It was drizzling the day I decided to cycle to a seminar for the first time. The streets of London shimmered with rain, and I was being pushed – by time, by cars, by the city itself – to keep moving.
I didn’t even know which way to go. When you’re new to London, the smallest tasks can feel monumental. Figuring out which side of the road to ride on, how to use a Forest e-bike, which traffic points to use, everything felt like a test.
I got bumped once, and my anxiety peaked, but I kept pedalling. Finally, I reached my destination, a little shaken but glad to have made it. That, I suppose, was a lesson London wanted to teach me: persistence often comes before confidence.
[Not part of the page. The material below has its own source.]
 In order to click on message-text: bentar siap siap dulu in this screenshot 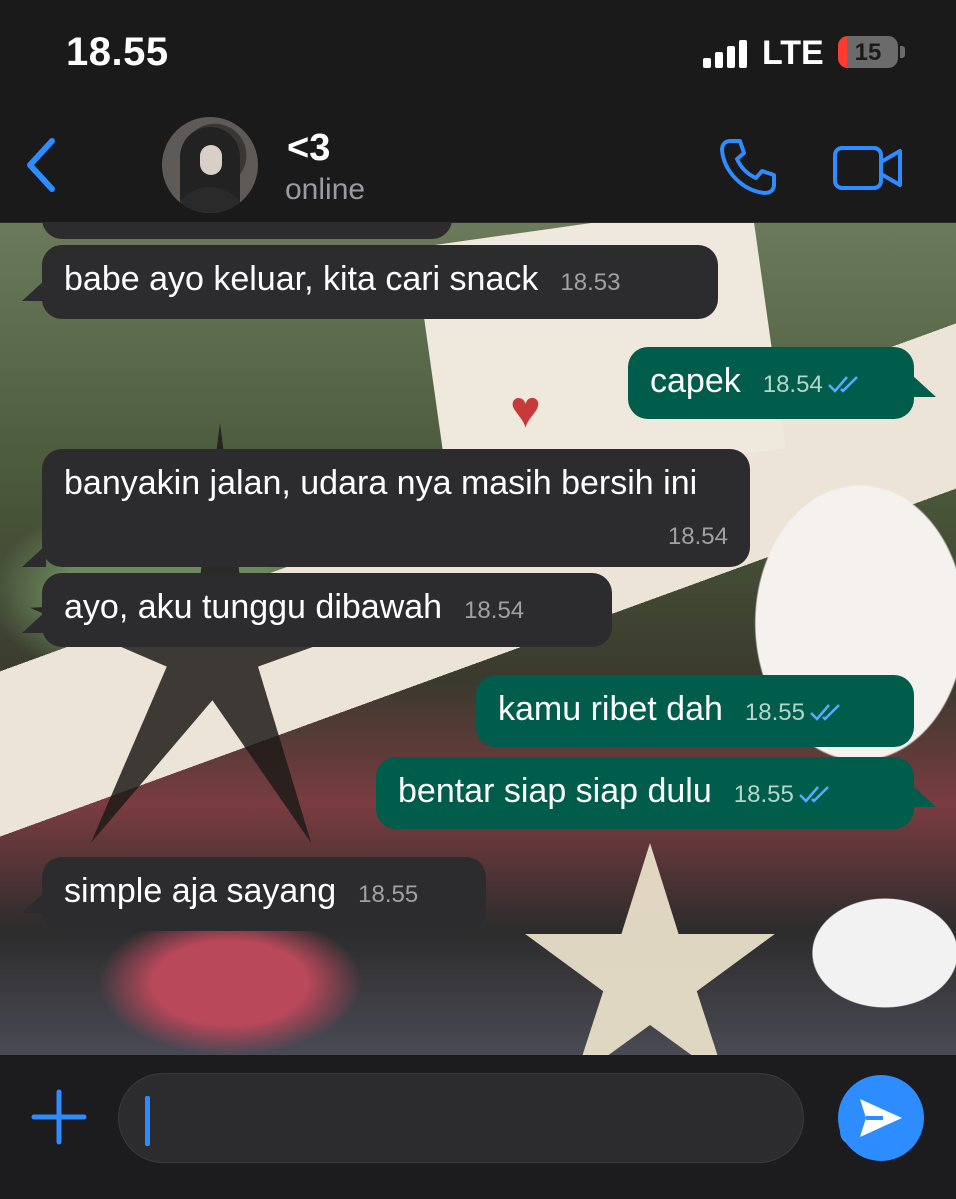, I will do `click(555, 791)`.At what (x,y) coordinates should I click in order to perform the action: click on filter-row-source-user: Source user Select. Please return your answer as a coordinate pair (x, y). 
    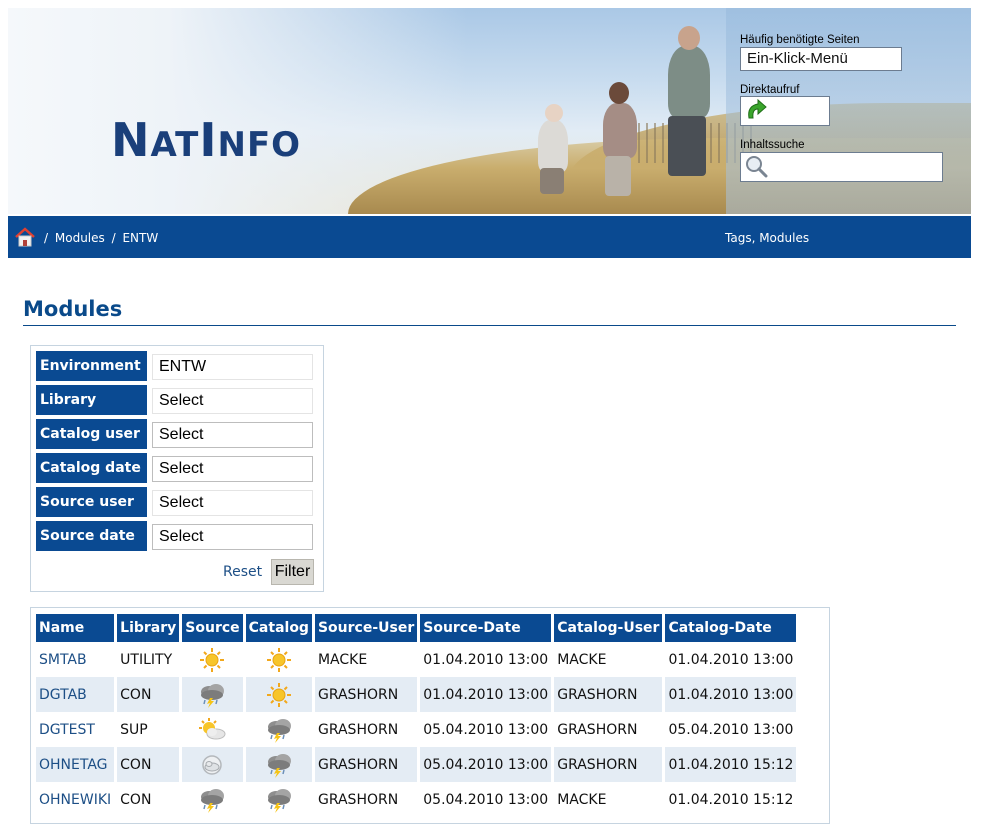
    Looking at the image, I should click on (178, 502).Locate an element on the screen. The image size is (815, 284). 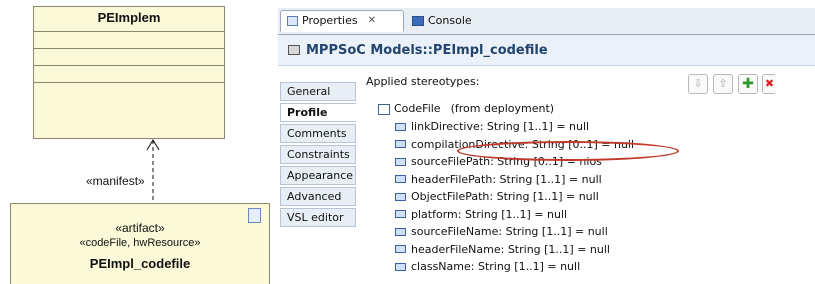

But I already knew that. After all, persistence is what pushes me out of the comfort of home and the weariness of work, towards campus.
Two days later, I tried cycling again. I waited at a traffic light near Westminster, nervous but determined. Big Ben struck quarter to five, and I started moving: hesitant at first, then faster as the e-bike’s motor kicked in. The city rushed past me, and I began to feel more at ease.
Soon, cycling became my weekly ritual: my transition between work, study, and self. Between four and six p.m., London bursts into motion as waves of people hurry towards buses and Underground stations. This is the time I ride towards Birkbeck, joining the rush of people in my own way.
Most people use this time to head home, to rest. My destination, though, is not a place of rest but of energy: the lights of Birkbeck campus, the hum of conversation during evening seminars as people gather to learn. People with grey hair in windbreakers, bright pink hair in hoodies, or short hair in business suits. Some come straight from their offices, others from homes and families. Everyone brings a story, a day already lived, and a determination to keep learning. In this environment, I find something both grounding and inspiring, a sense that education is not separate from life but a part of it.
When I cycle home later at night, the city has changed. The roads are calmer, the people less rushed. It feels as though London and I share a secret, the knowledge that between dusk and midnight, the city belongs to those still chasing their dreams.
Studying at Birkbeck has taught me that “settling in” isn’t about becoming entirely comfortable. It’s about finding your rhythm in a city that never stops moving, learning when to push forward, when to pause, and how to keep going even when the rain falls.
London doesn’t slow down for anyone, but it leaves just enough room for people to grow at their own pace. And somewhere between the crowded evenings and the quiet rides home, between the ambition and the exhaustion, I’ve realised I’m no longer just passing through. I’ve become part of the city.